LISTA DE TAREFAS:
1 - Devolva, sem alterações, o trecho do texto de estudo que vai de "São três robôs" até "R$ 2 milhões.".
2 - Responda às perguntas abaixo com base no texto de estudo:
(a) Com que recursos os ROVs estão equipados?
(b) Em qual hidrelétrica a quarta unidade apoia as atividades de inspeção?
(c) Qual é o investimento previsto para todo o projeto?

┌─ TEXTO DE ESTUDO

Axia Energia investiu em robôs para fazer inspeções subaquáticas em usinas hidrelétricas no Brasil
Infraroi -
Tecnologia reduz a necessidade de mergulhos de profissionais e amplia a precisão no monitoramento de estruturas submersas
A Axia Energia investiu em robôs para fazer inspeções subaquáticas em usinas hidrelétricas no Brasil. A intenção é aumentar a segurança operacional ao reduzir a exposição de técnicos a atividades de mergulho em áreas de risco. A companhia iniciou o projeto-piloto que envolve o uso de ROVs (Remotely Operated Vehicle, ou, em tradução livre, Veículos Operados Remotamente), que são equipamentos dedicados à inspeção de estruturas hidráulicas críticas, equipados com câmeras, iluminação e braços mecânicos.
São três robôs sendo testados e validos, cada um em uma usina hidrelétrica, Paulo Afonso (BA), Curuá-Una (PA) e Funil (RJ). Após essa etapa, os equipamentos passam a integrar as rotinas de supervisão subaquática dessas usinas. Uma quarta unidade foi incorporada para apoiar as atividades de inspeção na Hidrelétrica de Colíder (MT). Todo o projeto tem um investimento previsto de R$ 2 milhões.

└─
┌─ DADOS DO EXERCÍCIO

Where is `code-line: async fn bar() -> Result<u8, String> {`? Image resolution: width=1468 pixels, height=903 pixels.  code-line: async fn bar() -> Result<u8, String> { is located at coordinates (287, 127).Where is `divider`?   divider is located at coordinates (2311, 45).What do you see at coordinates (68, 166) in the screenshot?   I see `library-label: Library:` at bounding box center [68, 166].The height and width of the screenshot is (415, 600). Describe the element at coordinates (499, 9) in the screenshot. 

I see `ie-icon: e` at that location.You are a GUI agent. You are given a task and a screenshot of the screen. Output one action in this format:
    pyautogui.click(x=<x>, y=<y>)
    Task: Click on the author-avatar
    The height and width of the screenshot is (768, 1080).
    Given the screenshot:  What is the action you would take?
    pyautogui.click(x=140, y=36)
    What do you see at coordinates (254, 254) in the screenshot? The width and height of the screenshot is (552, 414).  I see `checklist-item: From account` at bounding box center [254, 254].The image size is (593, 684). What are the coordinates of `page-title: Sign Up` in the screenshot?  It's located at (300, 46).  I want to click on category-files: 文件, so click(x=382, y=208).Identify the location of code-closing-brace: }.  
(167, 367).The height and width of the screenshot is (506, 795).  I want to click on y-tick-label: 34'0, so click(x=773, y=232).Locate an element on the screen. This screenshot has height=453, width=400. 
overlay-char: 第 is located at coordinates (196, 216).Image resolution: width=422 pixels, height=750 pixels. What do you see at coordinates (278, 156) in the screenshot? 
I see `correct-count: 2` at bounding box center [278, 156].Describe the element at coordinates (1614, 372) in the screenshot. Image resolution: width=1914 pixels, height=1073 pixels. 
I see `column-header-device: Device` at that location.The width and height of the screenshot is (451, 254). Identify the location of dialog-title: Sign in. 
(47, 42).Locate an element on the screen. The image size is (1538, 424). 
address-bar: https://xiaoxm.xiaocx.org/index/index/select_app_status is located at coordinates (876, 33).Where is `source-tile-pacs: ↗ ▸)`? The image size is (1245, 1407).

└─

RESPOSTAS:
1 -
São três robôs sendo testados e validos, cada um em uma usina hidrelétrica, Paulo Afonso (BA), Curuá-Una (PA) e Funil (RJ). Após essa etapa, os equipamentos passam a integrar as rotinas de supervisão subaquática dessas usinas. Uma quarta unidade foi incorporada para apoiar as atividades de inspeção na Hidrelétrica de Colíder (MT). Todo o projeto tem um investimento previsto de R$ 2 milhões.

2 -
(a) Câmeras, iluminação e braços mecânicos.
(b) Na Hidrelétrica de Colíder (MT).
(c) R$ 2 milhões.